Before working with the rows, reproduce a portion of the Varnish panic discussion word for word, from "We recorded a" up to and including "and increase monotonically.".
* start SOURCE PASSAGE *
This looks like your clock has stepped back.
With ntpd, slewalways should help

@Dridi Dridi changed the title from Varnish child process restarted to [4.1] "Assert error in SES_Delete(), cache/cache_session.c line 546: Condition(now >= sp->t_open) not true. Mar 11, 2016
@fgsch
Member
fgsch commented Mar 12, 2016

@cinek810, thanks for submitting it!

@nigoroll we have a discussion about this on irc. @bsdphk is not convinced it was due to ntp.
I'm adding some code to dump t_open and t_idle. In any case, we should not crash.

@fgsch fgsch changed the title from [4.1] "Assert error in SES_Delete(), cache/cache_session.c line 546: Condition(now >= sp->t_open) not true. to Assert error in SES_Delete(), cache/cache_session.c line 546: Condition(now >= sp->t_open) not true. Mar 12, 2016
@fgsch fgsch changed the title from Assert error in SES_Delete(), cache/cache_session.c line 546: Condition(now >= sp->t_open) not true. to [4.1/master] Assert error in SES_Delete(), cache/cache_session.c line 546: Condition(now >= sp->t_open) not true. Mar 13, 2016
@jtru
jtru commented Mar 31, 2016

We recorded a number of similar panics after recently rebooting our machines running Varnish 4.1.2 on Debian Jessie into the new 4.4-based Debian bpo Kernel (Linux 4.4.0-0.bpo.1-amd64, ~ Linux 4.4.6; we had the Linux 4.3-based Debian bpo kernel before). I initially suspected that the systems' clocksources could pose a problem (because of a fair share of trouble with jumpy TSCs some 10 years back on SMP machines), but I was unable to verify that - the TSCs of all CPUs seem to work OK and increase monotonically.

Right now, I can't say if it's the new kernel, or the reboot that caused this problem to surface, but I'll try to collect more data (and revert one of the machines to run 4.3 again) and report in with any new data and/or findings.

@fgsch
Member
fgsch commented Mar 31, 2016

@jtru did ntp correct the clocks shortly after rebooting?

@jtru
jtru commented Mar 31, 2016

Unfortunately, we didn't log system time re-adjustments when the panic was first reported.
* end SOURCE PASSAGE *
* start DATA SUPPLIED *
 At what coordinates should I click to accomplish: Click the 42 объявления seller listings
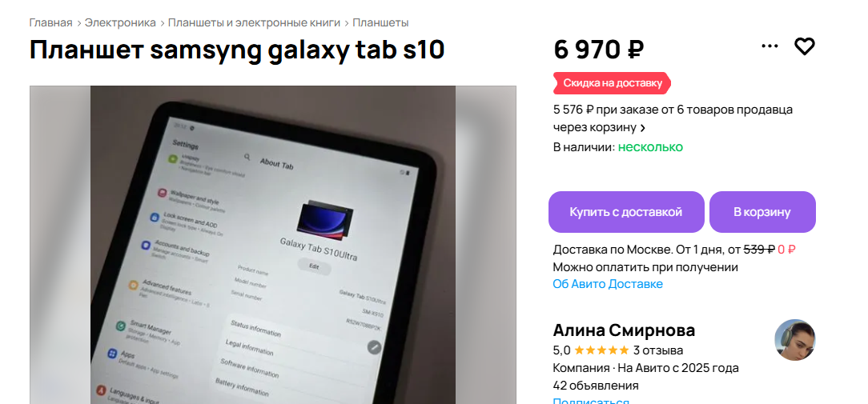(x=596, y=386)
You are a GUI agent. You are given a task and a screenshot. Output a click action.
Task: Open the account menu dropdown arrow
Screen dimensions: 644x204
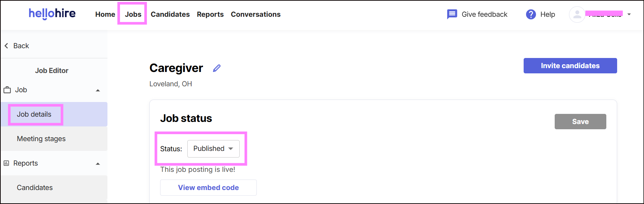click(629, 14)
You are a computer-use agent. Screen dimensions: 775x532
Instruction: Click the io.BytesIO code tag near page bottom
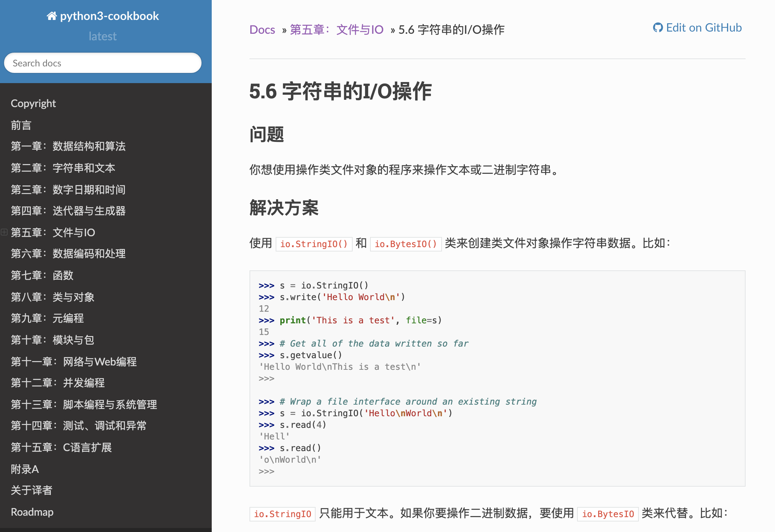click(x=608, y=514)
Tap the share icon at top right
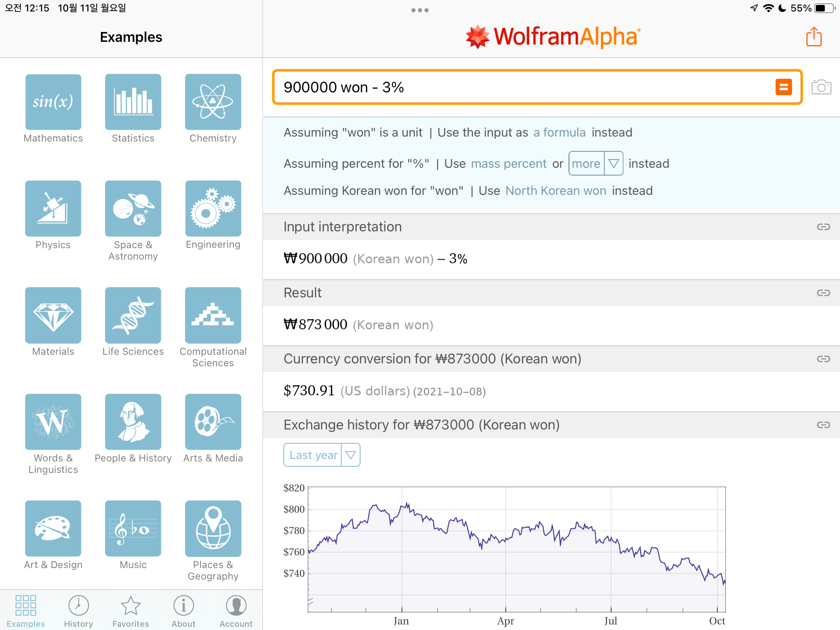This screenshot has height=630, width=840. [814, 37]
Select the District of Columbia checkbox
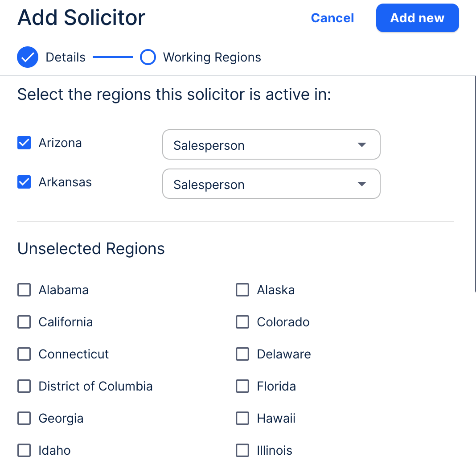 [x=24, y=386]
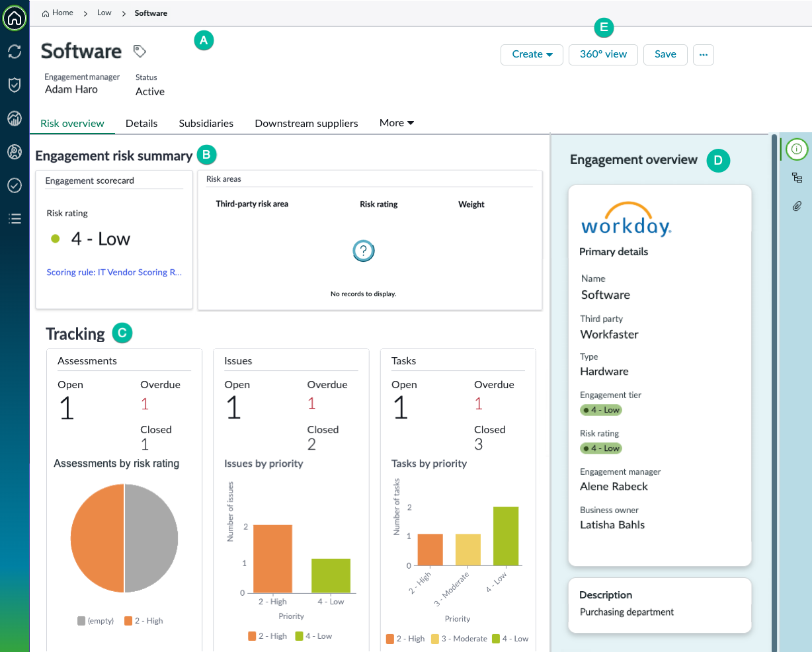The width and height of the screenshot is (812, 652).
Task: Open the chart analytics sidebar icon
Action: tap(15, 118)
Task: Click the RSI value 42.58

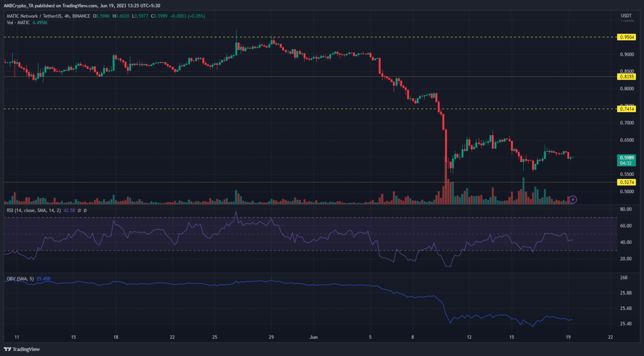Action: (x=69, y=210)
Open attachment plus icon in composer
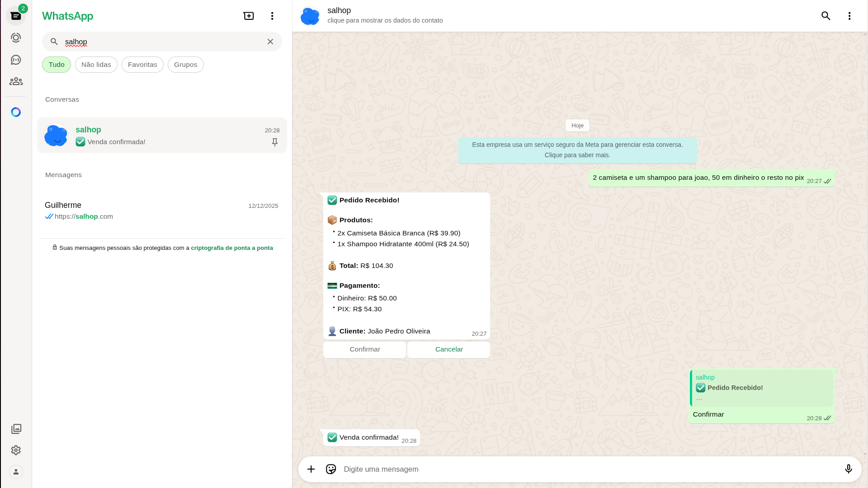The width and height of the screenshot is (868, 488). (311, 469)
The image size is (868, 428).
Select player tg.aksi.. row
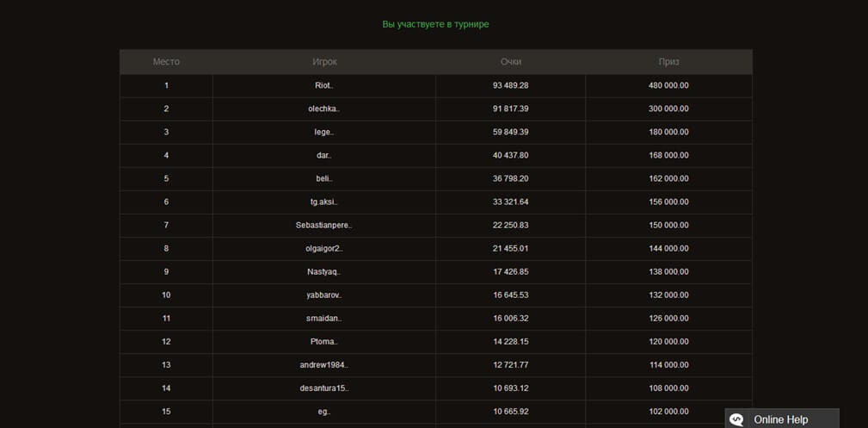pos(324,202)
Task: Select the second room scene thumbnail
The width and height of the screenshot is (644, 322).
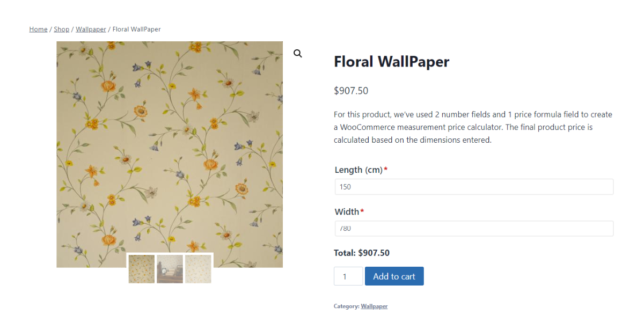Action: (170, 269)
* end DATA SUPPLIED *
▸ **FULL OUTPUT**:
We recorded a number of similar panics after recently rebooting our machines running Varnish 4.1.2 on Debian Jessie into the new 4.4-based Debian bpo Kernel (Linux 4.4.0-0.bpo.1-amd64, ~ Linux 4.4.6; we had the Linux 4.3-based Debian bpo kernel before). I initially suspected that the systems' clocksources could pose a problem (because of a fair share of trouble with jumpy TSCs some 10 years back on SMP machines), but I was unable to verify that - the TSCs of all CPUs seem to work OK and increase monotonically.